Minimizing a function of a complex variable 
Given complex numbers $z_1,z_2,z_3,\ldots,z_n \in \mathbb{C}.$ Does
  there exist a $z \in \mathbb{C}$, for which the function  $$f(z) =
 \sum_{j=1}^n |z-z_j|$$ achieves a global minimum? If yes, then find
  $z$.

Not sure how to approach this problem.
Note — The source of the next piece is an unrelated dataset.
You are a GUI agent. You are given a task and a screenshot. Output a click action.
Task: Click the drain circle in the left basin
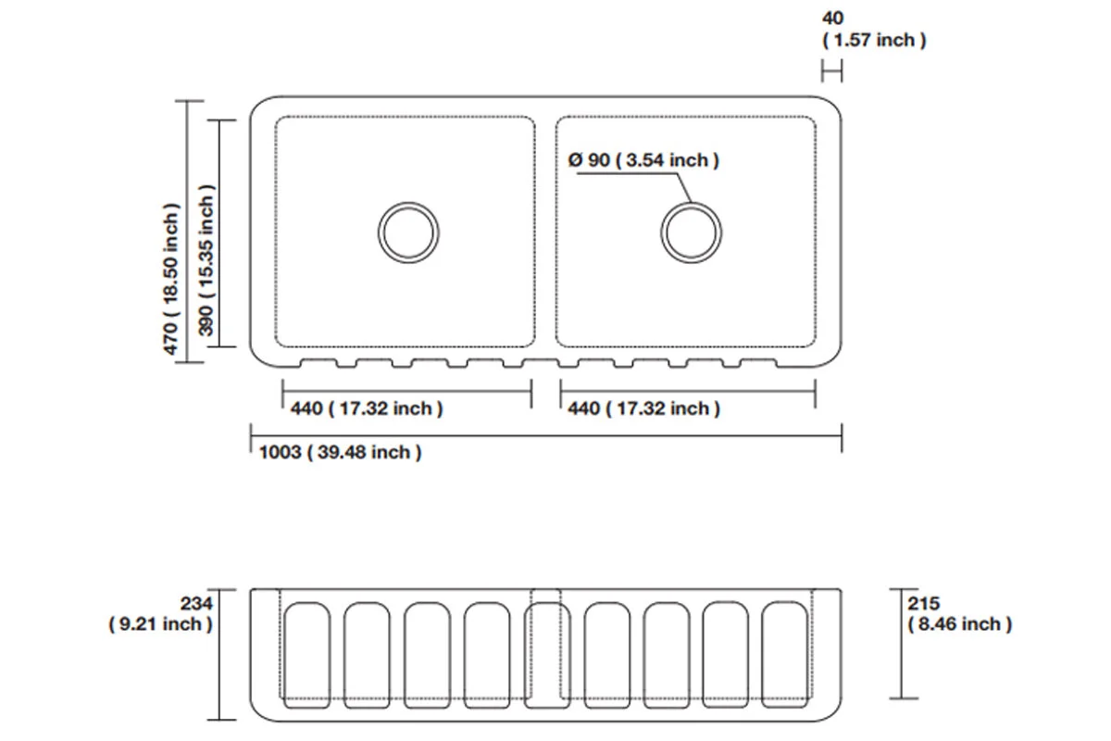pyautogui.click(x=407, y=231)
Any advice?
 A: This is equivalent to the geometric median problem in $\mathbb{R}^2$. That is: for each $z_j$, define
$$\bar{z}_j \triangleq \begin{bmatrix} \Re z_j \\ \Im z_j \end{bmatrix}$$
Then the geometric median is the solution of
$$\bar{z}=\arg\min \sum_{i=1}^n \|z-\bar{z}_j\|_2.$$
To recover your answer, $z=\bar{z}_1+j\bar{z}_2$. Note that if we were minimizing the sum of squared distances/magnitudes, the simple mean $z=n^{-1}\sum_j z_j$ would be the answer.
According to this article, when the points are not collinear, the geometric median is unique. When all of the points lie on a straight line, the minimum is achieved at any one-dimensional median, which may not be unique.
There is no closed-form solution for arbitrary $n$. However, it's a simple convex optimization problem, so a variety of approaches can be applied to it. For example, with my Matlab toolbox CVX it can be expressed thusly, assuming the complex values $z_j$ are stored in the vector z_in:
cvx_begin
    variable z complex
    minimize(sum(abs(z-z_in))
cvx_end

CVX effectively makes use of the $\mathbb{R}^2$ mapping above, and converts the model to a second-order cone program (SOCP). The equivalent 
SOCP standard form is
$$\begin{array}{ll}
\text{minimize} & \textstyle \sum_j y_j \\
\text{subject to} & \| \bar{z} - \bar{z}_j \| \leq y_j, ~ j=1,2,\dots,n
\end{array}$$
where the variables are $\bar{z}\in\mathbb{R}^2$ and $\bar{y}\in\mathbb{R}^n$ and
the values $\bar{z}_j$ are defined above. There are plenty of solvers out there that can handle SOCP, so there's no need to use CVX if you don't want to.
Wikipedia describes Weiszfeld's algorithm, and claims it converges almost always. Expressed in this complex form, we have
$$z^{(i+1)} = \frac{ \sum_j z_j / | z_j - z^{(i)} | }{ \sum_j 1 / | z_j - z^{(i)} |}$$
The article claims that difficulties arise if the initial iterate (or presumably any others) coincides exactly with one of the points. It seems to me that the geometric mean would be a good initial point in practice, save this one caution.